Картинка, вынесенная рекою памяти из раннего детства: в сиреневатом блеске снежных вершин силуэты людей с альпенштоками  и верёвкой. Это не туристы. Рабочие. Это Швейцария… И она с отцом, совсем маленькая, мчится по головокружительным спускам  на санях.

Возможно, это и было семя, брошенное рукой судьбы? Отец её, получив техническое образование в Германии,  работал в Швейцарии. Мать кончила гимназию с золотой медалью. Бабушка - Петербургскую и Венскую консерватории.  Семья потомственных интеллигентов и служащих. Когда началась первая мировая война, отец, который легко мог получить швейцарское  подданство, со всей семьёй вернулся в Россию, на родину.
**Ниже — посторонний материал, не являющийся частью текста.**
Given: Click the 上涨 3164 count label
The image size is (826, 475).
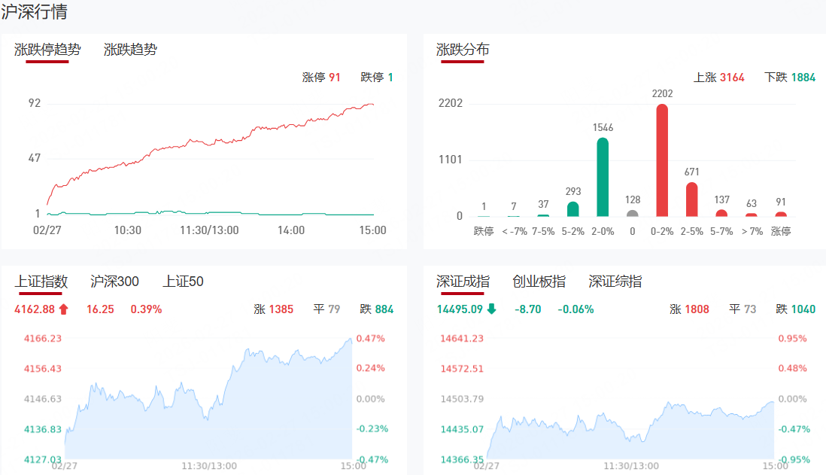Looking at the screenshot, I should tap(718, 78).
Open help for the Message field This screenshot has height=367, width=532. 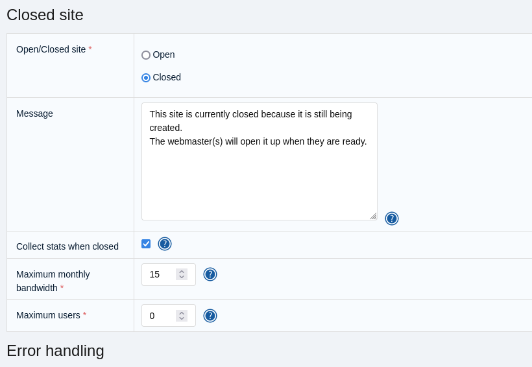click(x=392, y=219)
Отец много дал Оле. Он был сильный, спортивный, выносливый. В 56 лет, с пороком сердца, испытывая что-то, выбросился  из самолёта с парашютом. Сроднённость с горами - тоже от отца. Летом 1927 года они вдвоём прошли Крым от Балаклавы до Алушты. Шли на равных. Отец не щадил Ольгу. Первые уроки мужества, взаимовыручки, выносливости преподал ей он.
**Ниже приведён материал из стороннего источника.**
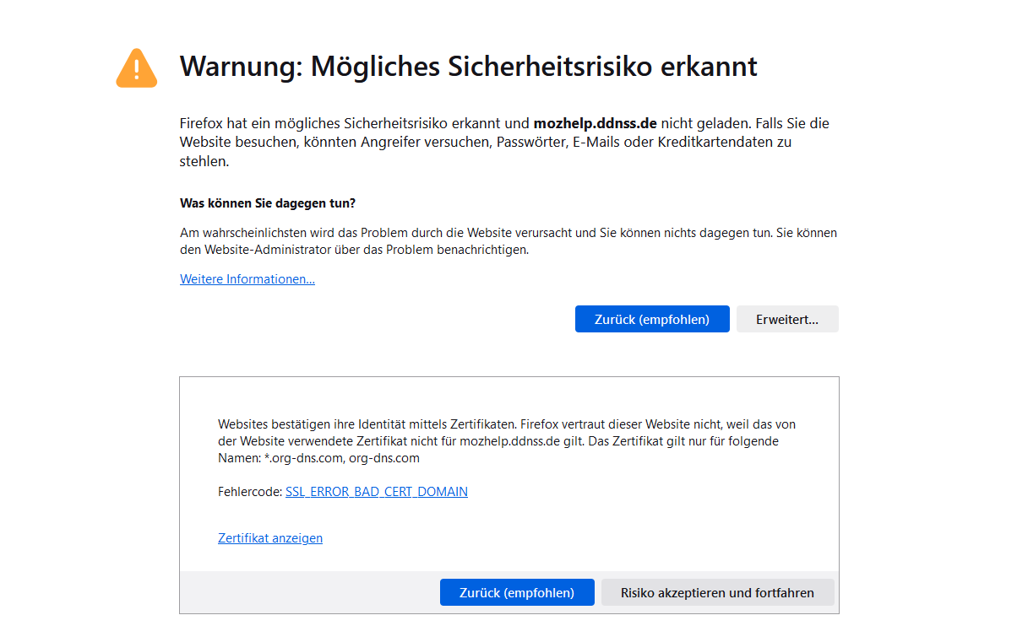Open the "Weitere Informationen…" link

tap(247, 279)
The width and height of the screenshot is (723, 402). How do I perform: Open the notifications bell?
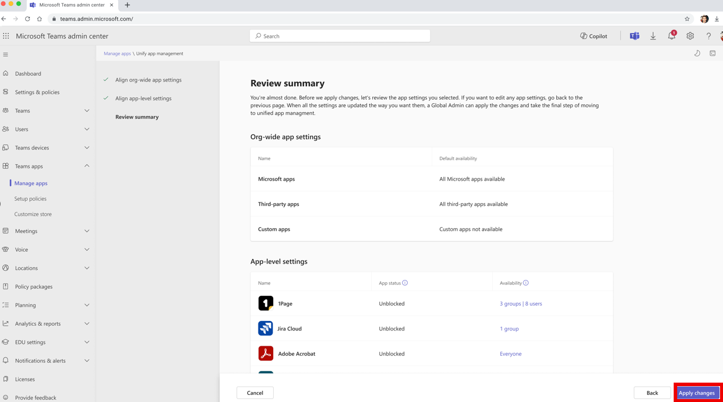tap(671, 36)
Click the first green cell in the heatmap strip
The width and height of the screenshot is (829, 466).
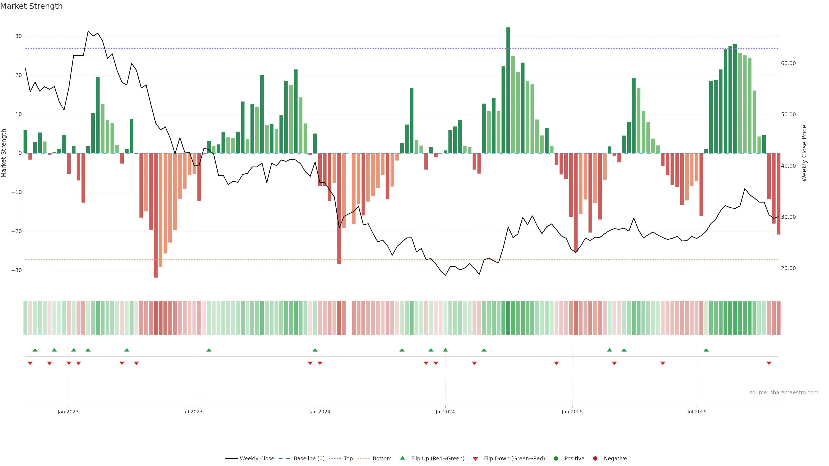click(25, 318)
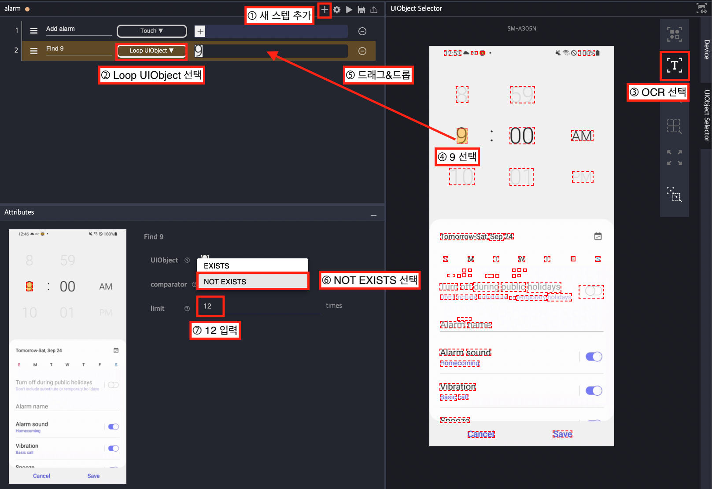Toggle the Vibration switch on device screen
This screenshot has width=712, height=489.
[594, 390]
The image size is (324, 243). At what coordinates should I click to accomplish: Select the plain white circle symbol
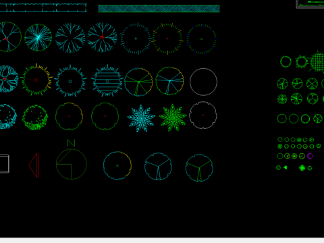pyautogui.click(x=203, y=82)
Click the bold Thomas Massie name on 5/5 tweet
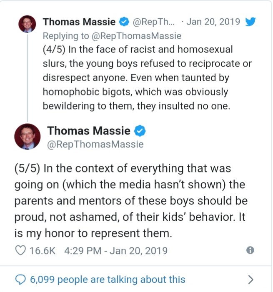Viewport: 273px width, 292px height. 89,131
Однажды на Ай-Петри им повстречалась группа писателей из какого-то санатория. Они тоже поднялись сюда встретить восход  солнца. Был туман, были облака, холодно, зябко, сыро.  И вдруг – облако, насыщенно  розово-жёлтое, словно вписанное в небеса рукой ребенка. Сквозь это облако прорвались  и заблистали, зарябили солнечные лучи. Какой-то громогласный дядька, в ультрашироких брюках, закутанный в серое байковое одеяло, прочёл стихи – экспромт на восход солнца. Обескураживала сила этого голоса. Так хотелось тишины…  Но прозвучало здорово.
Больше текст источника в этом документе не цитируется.